More than 100 people turned up at Vancouver City Hall Tuesday night to speak to the city’s proposed new bylaw on short-term rentals (STRs) like Airbnb.
By late Tuesday night, just half of the speakers had had their say, with hearings scheduled to continue Thursday.
The majority of the speakers on Tuesday said they listed through Airbnb, and that the service helped them with their household budget.
One speaker told councillors that while she supported some of the new provisions, she opposed a ban on STRs in basement suites.
“I don’t think they can come into our homes and tell us, ‘you can rent long term, but you can’t rent short term, and you can rent to so-and-so but not so-and-so,’ I don’t believe in that.”

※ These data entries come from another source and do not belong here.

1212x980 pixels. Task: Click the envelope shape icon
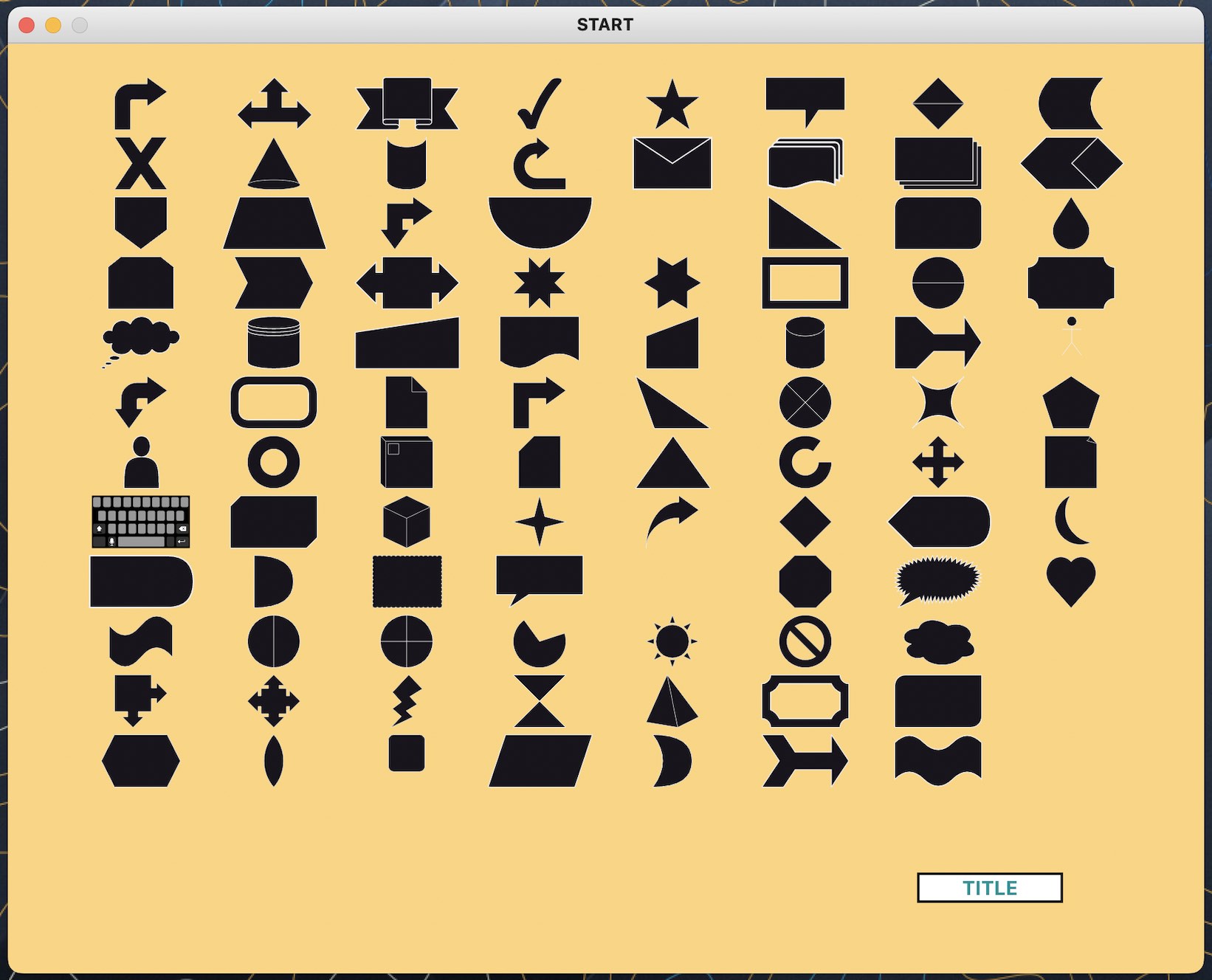[672, 163]
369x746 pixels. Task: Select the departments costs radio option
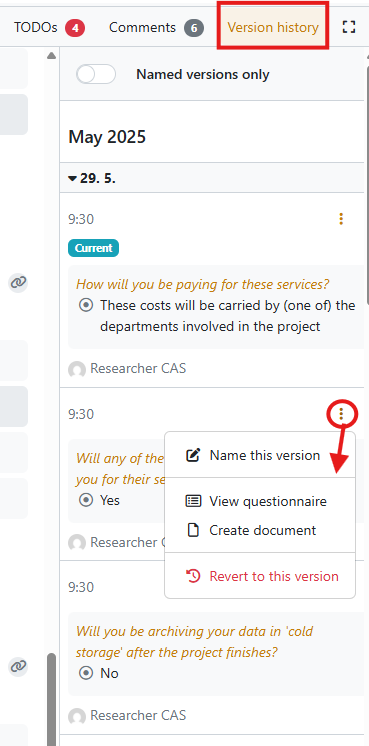[86, 305]
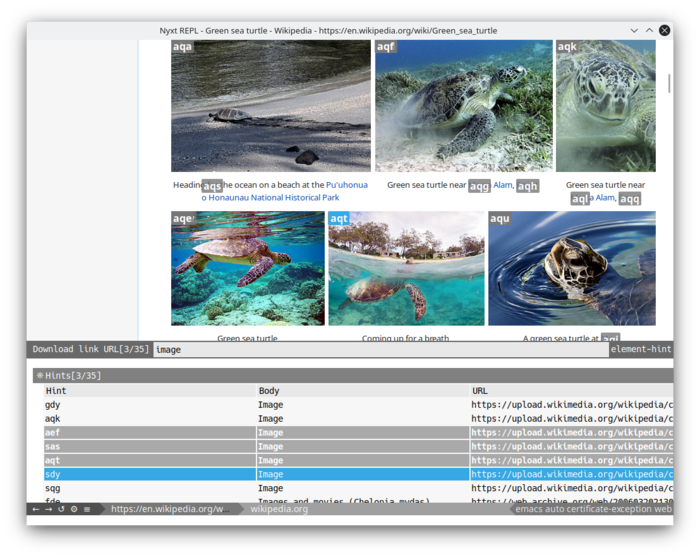Click the back arrow in status bar

(x=36, y=509)
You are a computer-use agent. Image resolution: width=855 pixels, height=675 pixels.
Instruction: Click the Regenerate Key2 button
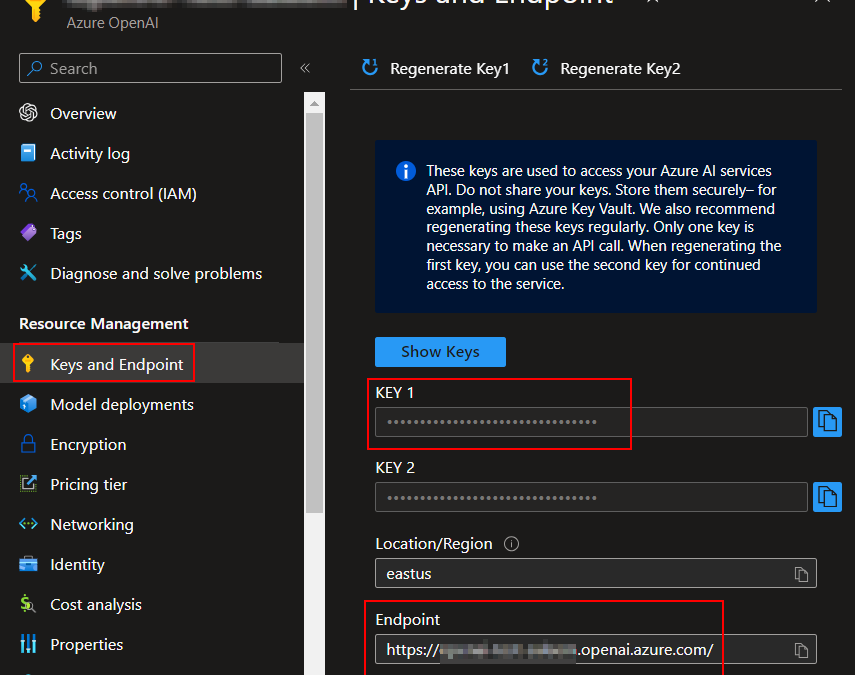click(606, 68)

Speaker Octavian Cadabeschi from the group Fairbnb was more critical, saying his group is concerned with the effects Airbnb is having with the housing market.
“We’re definitely not on board with short-term rentals that are being used as commercial properties and ghost hotels that could be used as housing,” Cadabeschi told councillors.
WATCH: A Vancouver strata council says it’s having some success with its method of cracking down on short-term rentals.
Under the City of Vancouver’s proposed new bylaw, anyone who wants to list their home on a short term rental site would require a $49 annual licence, which would have to be displayed on the rental listing.
Operators would have to pay income tax on the rentals, and ensure both that their property fits with building safety guidelines and neighbourhood character.
The city’s draft bylaws would also limit short-term rentals in homes that are not a principal residence.
That final element has been a bone of contention for Airbnb, which has strongly argued that its service helps homeowners make ends meet in expensive cities like Vancouver.
“It could actually impact Vancouver families and their ability to pay their rent and mortgage in the city,” said Airbnb public policy manager Alex Dagg.
Dagg said the city has done well addressing complicated issues around short-term rentals but focusing on a principal residence designation could have unintended consequences.
“You want to make sure that people who may live and work in Victoria and Vancouver, for example, can still have an opportunity to home share in Vancouver.”
Listing a short-term rental in Vancouver is illegal, but there are still dozens on listings online, causing concern among critics that the services are eating up rental units in a market where the vacancy rate is below one per cent.
And with no official strategy in place yet, some building owners have been trying to implement their own rules. One strata in Yaletown is trying to bring a class action law suit against Airbnb, demanding all listings be removed.
The City of Vancouver has estimated that once implemented, the short-term rental bylaw would legalize about 70 per cent STR rentals for entire homes and virtually all “private room” listings.
It also says the move could free up long-term rental supply by about 1,000 units by banning the short-term rental of secondary homes, secondary suites and laneway homes that aren’t someone’s primary residence.